Or, les Chouans ont besoin de poudre pour leurs fusils et leurs deux ou trois canons. Pourquoi ne pas se servir directement chez le producteur ?

Le 17 juin Pierre du Chélas est à l'attaque de la poudrerie du Pont-de-Buis.

L’opération est placée sous le commandement de Jean-Baptiste-Paul-Marie de Lantivy de Kerveno.

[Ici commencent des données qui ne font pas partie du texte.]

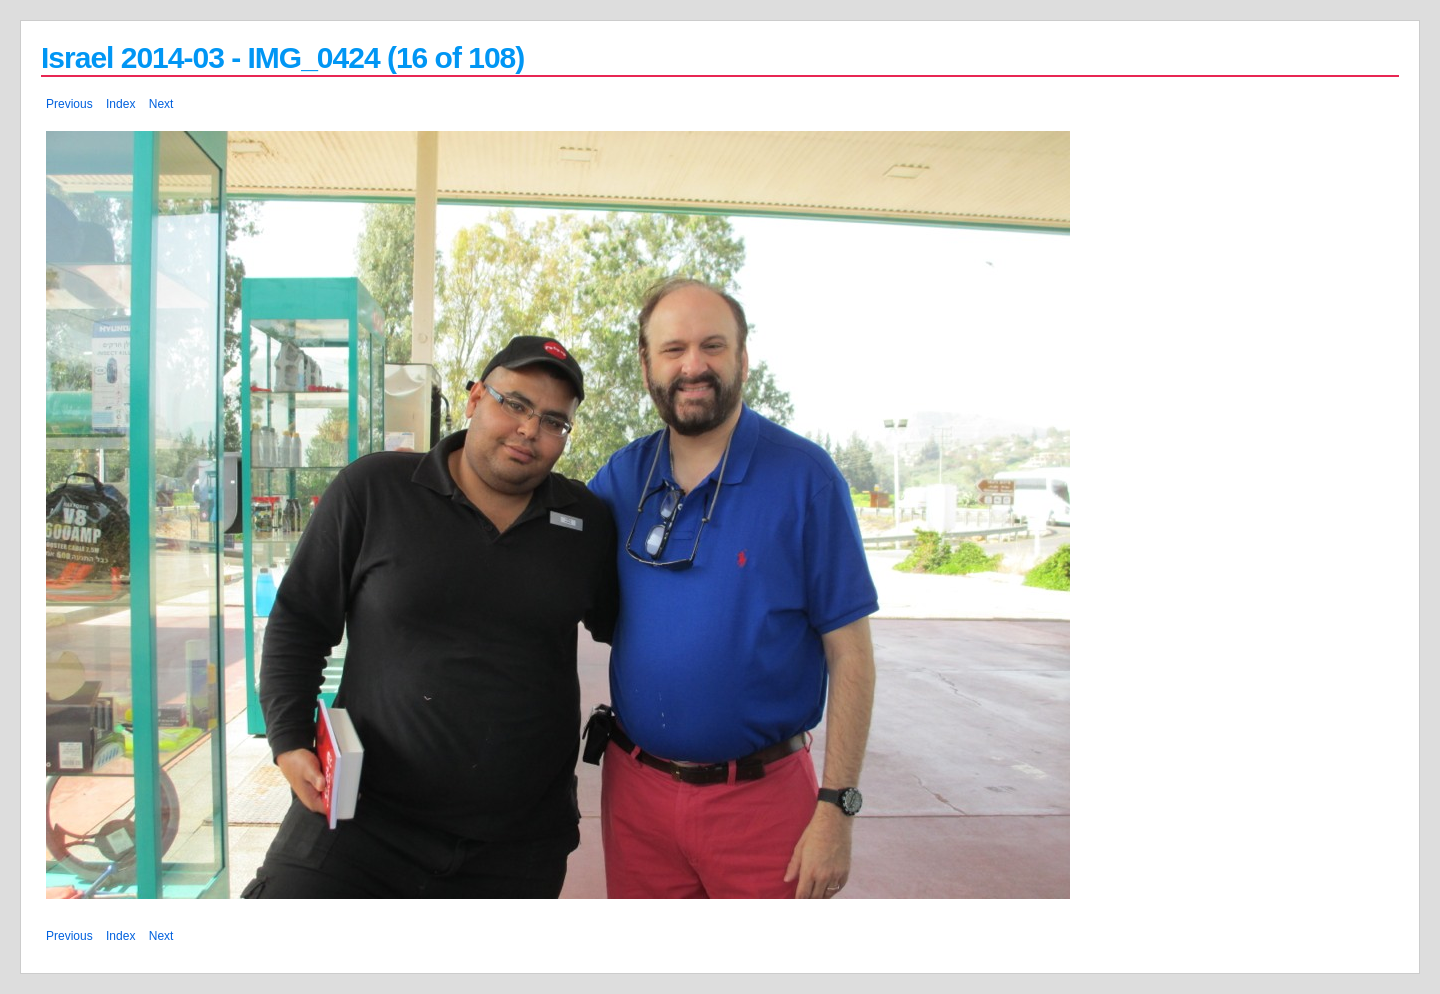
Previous (69, 104)
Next (161, 104)
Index (120, 104)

600 hommes furent choisis pour mener cette attaque dont ceux de Pierre du Chélas. Le rassemblement des paroisses eu lieu à Guern et toute la troupe se dirigea à pied vers Pont-De-Buis sans être repérée par les Républicains. L'administration républicaine finit par être prévenue du mouvement de cette troupe ; 93 soldats partirent pour Guern afin de se renseigner auprès du prêtre jureur. Mais les Chouans l'avaient abattu pour qu'il ne les dénonce pas et quand les "Bleus" arrivèrent ils ne trouvèrent que son cadavre dans le presbytère. A la poudrerie, le commissaire Campourcy avait décidé de faire évacuer la poudre vers Brest mais lorsque qu'il voulut la faire partir vers 1 heure de l'après-midi, la poudrerie était déjà encerclée et les Chouans prirent le dépôt défendu par quelques invalides.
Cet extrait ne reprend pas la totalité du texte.